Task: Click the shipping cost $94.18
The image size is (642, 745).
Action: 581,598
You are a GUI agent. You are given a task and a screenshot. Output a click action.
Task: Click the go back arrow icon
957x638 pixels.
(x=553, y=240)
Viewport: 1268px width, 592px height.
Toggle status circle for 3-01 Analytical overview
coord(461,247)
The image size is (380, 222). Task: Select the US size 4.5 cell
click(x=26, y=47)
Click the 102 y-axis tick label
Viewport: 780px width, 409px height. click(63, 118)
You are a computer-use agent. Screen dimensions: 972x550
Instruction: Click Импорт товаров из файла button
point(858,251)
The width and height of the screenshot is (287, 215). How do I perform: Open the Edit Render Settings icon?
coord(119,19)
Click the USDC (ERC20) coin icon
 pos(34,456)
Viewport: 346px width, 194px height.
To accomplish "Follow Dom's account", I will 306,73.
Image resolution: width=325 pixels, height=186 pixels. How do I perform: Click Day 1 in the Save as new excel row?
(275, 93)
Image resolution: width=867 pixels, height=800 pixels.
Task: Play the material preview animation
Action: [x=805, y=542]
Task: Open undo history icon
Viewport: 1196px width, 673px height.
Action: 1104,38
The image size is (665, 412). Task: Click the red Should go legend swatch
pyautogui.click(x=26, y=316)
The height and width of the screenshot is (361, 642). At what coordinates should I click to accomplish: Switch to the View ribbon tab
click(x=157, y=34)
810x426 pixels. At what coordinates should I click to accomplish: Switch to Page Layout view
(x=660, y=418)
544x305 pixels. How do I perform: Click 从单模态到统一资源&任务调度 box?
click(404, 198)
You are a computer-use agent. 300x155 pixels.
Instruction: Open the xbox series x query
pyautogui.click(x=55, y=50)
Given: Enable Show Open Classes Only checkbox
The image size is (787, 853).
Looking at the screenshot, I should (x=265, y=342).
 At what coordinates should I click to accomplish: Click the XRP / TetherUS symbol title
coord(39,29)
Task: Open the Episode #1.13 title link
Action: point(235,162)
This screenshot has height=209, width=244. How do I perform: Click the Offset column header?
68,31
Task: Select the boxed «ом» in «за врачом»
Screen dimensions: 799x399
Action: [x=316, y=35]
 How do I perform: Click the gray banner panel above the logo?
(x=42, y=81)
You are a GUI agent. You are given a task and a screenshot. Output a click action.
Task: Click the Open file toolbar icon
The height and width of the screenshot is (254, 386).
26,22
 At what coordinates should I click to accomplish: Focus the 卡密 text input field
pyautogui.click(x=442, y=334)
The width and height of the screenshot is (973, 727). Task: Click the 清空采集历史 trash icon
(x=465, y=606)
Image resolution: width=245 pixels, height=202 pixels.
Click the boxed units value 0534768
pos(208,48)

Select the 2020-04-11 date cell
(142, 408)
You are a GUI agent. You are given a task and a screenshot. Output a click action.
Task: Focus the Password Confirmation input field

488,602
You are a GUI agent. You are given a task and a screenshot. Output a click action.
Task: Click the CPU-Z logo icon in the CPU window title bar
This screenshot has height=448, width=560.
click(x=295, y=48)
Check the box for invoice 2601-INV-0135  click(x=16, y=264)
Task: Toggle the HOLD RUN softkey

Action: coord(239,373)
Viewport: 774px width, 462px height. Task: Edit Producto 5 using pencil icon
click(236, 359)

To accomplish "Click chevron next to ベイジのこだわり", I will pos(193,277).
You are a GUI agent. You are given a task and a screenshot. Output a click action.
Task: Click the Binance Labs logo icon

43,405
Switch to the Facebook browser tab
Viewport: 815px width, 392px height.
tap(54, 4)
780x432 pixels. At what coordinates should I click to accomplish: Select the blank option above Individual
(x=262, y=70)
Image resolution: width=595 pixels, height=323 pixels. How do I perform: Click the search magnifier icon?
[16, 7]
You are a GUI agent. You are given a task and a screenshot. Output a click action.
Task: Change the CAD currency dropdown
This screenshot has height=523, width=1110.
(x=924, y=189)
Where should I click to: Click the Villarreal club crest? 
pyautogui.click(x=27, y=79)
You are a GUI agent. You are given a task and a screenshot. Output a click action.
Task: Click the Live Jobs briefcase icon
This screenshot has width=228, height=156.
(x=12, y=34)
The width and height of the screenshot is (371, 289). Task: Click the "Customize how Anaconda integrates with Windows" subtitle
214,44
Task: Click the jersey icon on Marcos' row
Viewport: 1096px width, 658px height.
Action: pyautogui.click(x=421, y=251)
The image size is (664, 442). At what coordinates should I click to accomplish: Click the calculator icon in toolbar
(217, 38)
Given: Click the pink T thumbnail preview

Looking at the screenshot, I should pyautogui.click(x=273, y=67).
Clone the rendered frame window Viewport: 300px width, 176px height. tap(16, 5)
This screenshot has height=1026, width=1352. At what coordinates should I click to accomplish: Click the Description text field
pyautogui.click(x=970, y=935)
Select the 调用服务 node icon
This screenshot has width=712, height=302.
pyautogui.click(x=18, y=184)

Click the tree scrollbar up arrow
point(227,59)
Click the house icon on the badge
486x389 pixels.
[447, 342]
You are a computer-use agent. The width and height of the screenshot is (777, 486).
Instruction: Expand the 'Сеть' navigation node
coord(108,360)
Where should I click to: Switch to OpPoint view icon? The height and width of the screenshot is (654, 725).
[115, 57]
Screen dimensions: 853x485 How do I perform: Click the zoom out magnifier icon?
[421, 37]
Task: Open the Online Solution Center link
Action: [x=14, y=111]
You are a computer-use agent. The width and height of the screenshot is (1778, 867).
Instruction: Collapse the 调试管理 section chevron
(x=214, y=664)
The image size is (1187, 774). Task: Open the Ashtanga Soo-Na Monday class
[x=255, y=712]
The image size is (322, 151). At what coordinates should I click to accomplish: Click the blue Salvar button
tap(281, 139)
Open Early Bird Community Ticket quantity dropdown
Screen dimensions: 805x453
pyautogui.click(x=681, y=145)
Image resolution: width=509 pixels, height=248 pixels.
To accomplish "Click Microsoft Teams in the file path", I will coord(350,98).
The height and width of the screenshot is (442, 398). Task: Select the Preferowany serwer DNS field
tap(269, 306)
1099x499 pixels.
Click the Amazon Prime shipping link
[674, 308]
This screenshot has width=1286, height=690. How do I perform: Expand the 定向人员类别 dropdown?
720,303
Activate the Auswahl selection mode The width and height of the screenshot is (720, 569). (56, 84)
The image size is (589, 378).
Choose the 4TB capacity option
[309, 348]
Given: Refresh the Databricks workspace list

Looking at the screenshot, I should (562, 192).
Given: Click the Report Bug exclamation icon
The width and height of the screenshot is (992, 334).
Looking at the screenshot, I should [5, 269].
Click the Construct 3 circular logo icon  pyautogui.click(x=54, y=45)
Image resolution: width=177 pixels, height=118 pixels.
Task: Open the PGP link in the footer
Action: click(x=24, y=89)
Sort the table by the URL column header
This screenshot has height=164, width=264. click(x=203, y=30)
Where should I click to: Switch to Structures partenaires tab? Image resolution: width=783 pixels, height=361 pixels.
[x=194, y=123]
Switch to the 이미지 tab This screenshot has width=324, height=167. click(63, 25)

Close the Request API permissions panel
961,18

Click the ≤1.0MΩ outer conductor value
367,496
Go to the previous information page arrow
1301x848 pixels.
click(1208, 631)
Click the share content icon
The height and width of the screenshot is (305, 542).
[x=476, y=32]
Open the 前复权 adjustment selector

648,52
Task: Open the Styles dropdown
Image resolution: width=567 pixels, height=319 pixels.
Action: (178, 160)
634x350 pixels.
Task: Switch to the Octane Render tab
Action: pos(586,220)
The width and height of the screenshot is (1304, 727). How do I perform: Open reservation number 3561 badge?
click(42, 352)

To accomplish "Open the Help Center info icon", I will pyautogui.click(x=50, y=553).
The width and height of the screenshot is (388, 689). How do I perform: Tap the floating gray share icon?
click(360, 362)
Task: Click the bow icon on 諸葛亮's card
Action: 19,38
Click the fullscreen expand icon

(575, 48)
# # # # # # #
**ASSIGNED TASK**
Copy out each line of the records where the word "file" appears.

**RESPONSE**
Task: Click the Open file toolbar icon
To accomplish "Click Microsoft Teams in the file path", I will coord(350,98).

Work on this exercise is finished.